[Stored items]
————

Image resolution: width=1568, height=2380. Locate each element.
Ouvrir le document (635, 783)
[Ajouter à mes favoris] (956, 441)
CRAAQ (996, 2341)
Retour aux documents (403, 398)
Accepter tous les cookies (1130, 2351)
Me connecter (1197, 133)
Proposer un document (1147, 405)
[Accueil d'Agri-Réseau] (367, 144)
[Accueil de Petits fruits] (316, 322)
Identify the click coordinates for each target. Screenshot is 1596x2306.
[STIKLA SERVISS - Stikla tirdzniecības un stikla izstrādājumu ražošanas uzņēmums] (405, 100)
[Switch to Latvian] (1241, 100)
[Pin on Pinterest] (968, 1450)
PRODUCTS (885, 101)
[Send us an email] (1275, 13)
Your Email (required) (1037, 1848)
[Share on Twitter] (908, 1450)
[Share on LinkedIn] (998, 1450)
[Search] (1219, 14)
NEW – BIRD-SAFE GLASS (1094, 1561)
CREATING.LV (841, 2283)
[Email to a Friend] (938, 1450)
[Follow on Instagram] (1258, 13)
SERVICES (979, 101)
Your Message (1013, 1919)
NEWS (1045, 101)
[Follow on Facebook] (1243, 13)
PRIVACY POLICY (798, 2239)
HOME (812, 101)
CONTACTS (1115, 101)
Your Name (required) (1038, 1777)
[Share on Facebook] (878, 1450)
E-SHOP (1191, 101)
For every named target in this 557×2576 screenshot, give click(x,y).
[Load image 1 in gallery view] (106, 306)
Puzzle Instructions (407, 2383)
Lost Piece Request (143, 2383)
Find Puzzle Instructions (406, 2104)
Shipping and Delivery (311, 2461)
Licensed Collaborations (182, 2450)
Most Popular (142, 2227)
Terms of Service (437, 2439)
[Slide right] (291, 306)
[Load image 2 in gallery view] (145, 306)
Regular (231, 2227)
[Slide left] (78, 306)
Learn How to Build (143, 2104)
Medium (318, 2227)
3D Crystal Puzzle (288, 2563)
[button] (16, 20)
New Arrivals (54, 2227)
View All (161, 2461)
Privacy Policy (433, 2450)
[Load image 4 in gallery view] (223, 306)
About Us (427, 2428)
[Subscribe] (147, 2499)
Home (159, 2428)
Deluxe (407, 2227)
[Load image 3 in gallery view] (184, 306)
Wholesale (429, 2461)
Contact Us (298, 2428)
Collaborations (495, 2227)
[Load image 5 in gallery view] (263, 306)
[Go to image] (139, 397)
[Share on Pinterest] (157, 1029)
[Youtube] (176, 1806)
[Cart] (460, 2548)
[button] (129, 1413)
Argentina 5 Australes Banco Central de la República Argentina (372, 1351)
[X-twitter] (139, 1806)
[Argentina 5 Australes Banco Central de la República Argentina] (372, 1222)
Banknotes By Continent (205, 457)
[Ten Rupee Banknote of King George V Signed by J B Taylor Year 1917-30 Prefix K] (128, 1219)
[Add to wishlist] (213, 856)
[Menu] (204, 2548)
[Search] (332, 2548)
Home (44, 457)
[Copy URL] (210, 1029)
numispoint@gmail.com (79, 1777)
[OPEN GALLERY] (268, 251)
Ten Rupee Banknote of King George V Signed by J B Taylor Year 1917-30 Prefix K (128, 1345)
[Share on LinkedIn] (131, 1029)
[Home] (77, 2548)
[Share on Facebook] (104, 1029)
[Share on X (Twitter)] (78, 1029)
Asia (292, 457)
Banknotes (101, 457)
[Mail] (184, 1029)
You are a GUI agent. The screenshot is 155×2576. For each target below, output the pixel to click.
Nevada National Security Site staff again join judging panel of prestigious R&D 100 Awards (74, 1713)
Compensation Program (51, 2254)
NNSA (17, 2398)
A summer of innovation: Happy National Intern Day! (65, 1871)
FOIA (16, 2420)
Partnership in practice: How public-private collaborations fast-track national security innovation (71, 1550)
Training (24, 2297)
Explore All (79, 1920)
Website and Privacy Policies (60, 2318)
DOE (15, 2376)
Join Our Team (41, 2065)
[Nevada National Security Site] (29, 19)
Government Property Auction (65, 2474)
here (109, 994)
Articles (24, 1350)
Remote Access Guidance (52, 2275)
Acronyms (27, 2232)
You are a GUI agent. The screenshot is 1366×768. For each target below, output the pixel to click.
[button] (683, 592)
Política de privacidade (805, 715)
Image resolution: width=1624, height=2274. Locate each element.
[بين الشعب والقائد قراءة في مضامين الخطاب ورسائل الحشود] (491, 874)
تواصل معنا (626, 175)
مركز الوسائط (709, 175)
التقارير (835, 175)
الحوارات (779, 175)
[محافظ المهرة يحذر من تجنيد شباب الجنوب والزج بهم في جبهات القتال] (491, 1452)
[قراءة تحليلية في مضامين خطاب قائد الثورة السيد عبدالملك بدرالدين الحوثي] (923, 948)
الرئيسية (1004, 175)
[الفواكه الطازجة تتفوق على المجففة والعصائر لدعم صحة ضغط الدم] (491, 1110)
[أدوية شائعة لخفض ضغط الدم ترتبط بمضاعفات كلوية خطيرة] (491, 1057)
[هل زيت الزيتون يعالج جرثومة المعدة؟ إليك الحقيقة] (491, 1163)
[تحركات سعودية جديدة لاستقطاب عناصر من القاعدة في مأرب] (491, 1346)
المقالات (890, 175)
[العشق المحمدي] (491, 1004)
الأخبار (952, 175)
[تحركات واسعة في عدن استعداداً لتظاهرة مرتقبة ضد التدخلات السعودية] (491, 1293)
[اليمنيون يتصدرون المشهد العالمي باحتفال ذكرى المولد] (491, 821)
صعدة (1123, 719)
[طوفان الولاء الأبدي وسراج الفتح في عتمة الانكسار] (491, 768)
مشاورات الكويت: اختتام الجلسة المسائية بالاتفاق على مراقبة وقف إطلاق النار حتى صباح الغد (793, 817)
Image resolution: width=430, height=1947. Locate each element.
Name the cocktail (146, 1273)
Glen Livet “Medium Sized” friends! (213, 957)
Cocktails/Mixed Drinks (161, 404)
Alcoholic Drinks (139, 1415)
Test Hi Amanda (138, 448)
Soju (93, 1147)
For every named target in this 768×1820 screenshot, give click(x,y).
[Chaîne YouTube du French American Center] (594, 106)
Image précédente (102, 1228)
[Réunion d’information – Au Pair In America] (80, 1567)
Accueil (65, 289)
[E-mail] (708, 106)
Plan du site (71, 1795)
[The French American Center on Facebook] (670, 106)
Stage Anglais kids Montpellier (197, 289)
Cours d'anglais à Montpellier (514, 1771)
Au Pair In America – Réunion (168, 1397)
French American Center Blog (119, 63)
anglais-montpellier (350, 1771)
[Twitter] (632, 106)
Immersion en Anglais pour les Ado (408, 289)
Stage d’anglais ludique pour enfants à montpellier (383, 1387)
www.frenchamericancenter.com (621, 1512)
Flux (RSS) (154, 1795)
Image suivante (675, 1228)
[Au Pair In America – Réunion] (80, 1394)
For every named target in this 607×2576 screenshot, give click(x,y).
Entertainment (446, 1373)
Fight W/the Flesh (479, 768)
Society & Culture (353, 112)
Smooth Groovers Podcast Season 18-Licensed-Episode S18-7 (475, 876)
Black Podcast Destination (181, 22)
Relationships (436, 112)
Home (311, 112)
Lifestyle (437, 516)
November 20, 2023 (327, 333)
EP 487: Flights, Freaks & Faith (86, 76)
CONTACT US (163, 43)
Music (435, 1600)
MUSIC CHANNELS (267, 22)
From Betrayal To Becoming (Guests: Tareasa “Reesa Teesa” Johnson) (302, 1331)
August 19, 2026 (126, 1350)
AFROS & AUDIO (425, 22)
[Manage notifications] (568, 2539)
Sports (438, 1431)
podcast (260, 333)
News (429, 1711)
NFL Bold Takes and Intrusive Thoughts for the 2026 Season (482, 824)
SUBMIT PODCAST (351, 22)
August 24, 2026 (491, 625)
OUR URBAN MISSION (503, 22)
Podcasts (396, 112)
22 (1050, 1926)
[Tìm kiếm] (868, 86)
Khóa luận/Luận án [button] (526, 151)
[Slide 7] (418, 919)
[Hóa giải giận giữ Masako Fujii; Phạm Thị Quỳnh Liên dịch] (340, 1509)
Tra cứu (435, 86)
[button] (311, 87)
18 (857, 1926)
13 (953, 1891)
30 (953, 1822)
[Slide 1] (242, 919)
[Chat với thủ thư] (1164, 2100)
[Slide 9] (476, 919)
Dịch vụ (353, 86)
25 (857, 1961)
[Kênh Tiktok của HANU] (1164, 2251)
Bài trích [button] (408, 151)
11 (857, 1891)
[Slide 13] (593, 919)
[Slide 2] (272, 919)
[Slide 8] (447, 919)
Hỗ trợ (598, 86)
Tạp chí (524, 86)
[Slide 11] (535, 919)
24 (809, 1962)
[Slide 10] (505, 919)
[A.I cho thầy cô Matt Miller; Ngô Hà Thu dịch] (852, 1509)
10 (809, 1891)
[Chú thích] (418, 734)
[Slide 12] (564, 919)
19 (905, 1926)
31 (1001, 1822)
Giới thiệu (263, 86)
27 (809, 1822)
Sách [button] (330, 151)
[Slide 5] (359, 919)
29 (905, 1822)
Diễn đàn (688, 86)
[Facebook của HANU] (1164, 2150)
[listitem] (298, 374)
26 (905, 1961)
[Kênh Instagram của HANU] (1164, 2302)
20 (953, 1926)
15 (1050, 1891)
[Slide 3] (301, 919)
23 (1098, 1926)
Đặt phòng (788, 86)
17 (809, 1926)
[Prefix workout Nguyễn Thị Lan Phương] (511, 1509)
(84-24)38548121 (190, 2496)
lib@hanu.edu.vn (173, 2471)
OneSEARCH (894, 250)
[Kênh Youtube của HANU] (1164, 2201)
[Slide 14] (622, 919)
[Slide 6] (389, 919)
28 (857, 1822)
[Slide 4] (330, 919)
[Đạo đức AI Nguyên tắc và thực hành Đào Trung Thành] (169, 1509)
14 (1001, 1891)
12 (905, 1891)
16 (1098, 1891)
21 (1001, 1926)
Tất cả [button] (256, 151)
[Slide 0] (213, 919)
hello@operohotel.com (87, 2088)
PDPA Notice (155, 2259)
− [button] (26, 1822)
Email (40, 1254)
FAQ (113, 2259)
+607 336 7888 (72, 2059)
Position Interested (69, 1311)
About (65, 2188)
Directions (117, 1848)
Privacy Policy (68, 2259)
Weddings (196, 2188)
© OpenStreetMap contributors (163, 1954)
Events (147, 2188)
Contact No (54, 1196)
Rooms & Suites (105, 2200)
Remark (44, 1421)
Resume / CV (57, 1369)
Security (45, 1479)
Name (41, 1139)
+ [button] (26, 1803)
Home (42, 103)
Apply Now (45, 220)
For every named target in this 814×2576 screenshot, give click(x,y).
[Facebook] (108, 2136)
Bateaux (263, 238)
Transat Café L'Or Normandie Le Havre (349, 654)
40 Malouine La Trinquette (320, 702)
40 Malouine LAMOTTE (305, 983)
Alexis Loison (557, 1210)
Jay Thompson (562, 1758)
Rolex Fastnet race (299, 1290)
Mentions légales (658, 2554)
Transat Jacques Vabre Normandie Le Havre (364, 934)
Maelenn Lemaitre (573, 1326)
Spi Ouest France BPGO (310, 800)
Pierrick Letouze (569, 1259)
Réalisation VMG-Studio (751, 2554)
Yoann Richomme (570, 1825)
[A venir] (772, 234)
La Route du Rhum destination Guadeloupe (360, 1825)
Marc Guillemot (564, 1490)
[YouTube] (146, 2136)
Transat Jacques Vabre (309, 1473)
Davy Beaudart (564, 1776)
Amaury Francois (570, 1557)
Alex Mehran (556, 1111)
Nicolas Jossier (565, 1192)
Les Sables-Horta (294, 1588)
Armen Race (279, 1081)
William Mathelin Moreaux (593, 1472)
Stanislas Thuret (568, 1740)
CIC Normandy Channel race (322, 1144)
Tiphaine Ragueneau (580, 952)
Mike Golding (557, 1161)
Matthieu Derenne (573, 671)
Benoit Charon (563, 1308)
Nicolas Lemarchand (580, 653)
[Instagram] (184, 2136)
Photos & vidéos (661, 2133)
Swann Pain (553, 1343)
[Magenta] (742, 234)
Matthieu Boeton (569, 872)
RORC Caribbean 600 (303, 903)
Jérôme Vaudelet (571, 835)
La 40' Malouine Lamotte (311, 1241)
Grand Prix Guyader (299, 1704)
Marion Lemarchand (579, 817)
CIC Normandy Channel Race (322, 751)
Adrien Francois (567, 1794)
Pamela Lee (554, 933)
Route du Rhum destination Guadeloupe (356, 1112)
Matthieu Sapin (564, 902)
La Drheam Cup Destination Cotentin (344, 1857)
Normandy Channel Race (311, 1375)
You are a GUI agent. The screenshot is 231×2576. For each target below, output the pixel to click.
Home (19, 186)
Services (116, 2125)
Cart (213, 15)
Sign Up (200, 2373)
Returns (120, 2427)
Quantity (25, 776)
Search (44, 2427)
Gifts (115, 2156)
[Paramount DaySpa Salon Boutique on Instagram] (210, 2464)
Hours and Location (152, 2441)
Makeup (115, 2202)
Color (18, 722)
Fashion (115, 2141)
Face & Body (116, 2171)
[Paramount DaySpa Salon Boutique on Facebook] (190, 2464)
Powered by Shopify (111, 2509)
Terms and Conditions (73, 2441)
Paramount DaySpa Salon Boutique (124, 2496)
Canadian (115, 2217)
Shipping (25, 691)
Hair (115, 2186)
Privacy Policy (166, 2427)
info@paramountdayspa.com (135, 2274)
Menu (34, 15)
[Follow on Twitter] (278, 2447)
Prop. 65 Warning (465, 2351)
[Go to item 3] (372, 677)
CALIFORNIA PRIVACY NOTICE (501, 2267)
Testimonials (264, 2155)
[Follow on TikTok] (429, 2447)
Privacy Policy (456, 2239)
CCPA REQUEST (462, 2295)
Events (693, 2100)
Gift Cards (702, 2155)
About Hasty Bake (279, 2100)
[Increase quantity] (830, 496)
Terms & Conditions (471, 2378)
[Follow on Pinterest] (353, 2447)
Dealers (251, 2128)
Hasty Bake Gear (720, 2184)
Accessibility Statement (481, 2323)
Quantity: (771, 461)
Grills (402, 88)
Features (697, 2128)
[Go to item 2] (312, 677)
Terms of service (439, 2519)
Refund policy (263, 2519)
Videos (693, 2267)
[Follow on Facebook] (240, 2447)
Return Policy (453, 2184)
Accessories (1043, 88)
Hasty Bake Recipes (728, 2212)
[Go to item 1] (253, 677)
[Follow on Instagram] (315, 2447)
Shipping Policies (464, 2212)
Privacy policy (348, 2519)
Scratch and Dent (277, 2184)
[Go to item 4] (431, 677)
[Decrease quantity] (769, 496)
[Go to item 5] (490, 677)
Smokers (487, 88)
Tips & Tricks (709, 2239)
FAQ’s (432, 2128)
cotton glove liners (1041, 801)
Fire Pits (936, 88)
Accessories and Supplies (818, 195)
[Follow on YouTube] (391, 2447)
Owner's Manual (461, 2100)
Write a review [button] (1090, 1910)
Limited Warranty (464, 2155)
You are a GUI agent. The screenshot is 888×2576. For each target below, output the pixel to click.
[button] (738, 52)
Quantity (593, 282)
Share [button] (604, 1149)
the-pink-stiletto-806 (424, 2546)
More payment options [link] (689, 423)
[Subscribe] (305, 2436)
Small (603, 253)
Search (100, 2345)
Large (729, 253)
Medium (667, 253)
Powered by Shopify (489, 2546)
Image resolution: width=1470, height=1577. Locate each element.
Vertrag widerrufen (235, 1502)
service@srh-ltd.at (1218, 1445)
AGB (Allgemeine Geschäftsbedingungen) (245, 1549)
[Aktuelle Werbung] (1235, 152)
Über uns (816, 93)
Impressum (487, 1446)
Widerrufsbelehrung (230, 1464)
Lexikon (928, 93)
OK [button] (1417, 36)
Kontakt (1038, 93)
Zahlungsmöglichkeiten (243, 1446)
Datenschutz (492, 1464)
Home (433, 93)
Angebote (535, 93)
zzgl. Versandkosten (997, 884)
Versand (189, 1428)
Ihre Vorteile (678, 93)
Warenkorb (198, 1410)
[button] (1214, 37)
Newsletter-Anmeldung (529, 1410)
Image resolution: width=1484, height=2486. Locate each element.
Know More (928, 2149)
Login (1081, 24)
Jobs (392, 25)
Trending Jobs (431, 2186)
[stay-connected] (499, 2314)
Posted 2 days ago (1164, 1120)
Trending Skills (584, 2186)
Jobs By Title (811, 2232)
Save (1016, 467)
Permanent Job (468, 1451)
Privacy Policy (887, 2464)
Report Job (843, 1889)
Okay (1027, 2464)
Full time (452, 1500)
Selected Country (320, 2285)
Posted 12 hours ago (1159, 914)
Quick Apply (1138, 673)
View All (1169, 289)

————

AIM OF THE TASK:
Only the lines above starting at the line that holds "Limited Warranty (464, 2155)" and ending at the line that holds "Ihre Vorteile (678, 93)" are to be repeated, exactly and in full.

WORKED SOLUTION:
Limited Warranty (464, 2155)
You are a GUI agent. The screenshot is 888×2576. For each target below, output the pixel to click.
[button] (738, 52)
Quantity (593, 282)
Share [button] (604, 1149)
the-pink-stiletto-806 (424, 2546)
More payment options [link] (689, 423)
[Subscribe] (305, 2436)
Small (603, 253)
Search (100, 2345)
Large (729, 253)
Medium (667, 253)
Powered by Shopify (489, 2546)
Image resolution: width=1470, height=1577. Locate each element.
Vertrag widerrufen (235, 1502)
service@srh-ltd.at (1218, 1445)
AGB (Allgemeine Geschäftsbedingungen) (245, 1549)
[Aktuelle Werbung] (1235, 152)
Über uns (816, 93)
Impressum (487, 1446)
Widerrufsbelehrung (230, 1464)
Lexikon (928, 93)
OK [button] (1417, 36)
Kontakt (1038, 93)
Zahlungsmöglichkeiten (243, 1446)
Datenschutz (492, 1464)
Home (433, 93)
Angebote (535, 93)
zzgl. Versandkosten (997, 884)
Versand (189, 1428)
Ihre Vorteile (678, 93)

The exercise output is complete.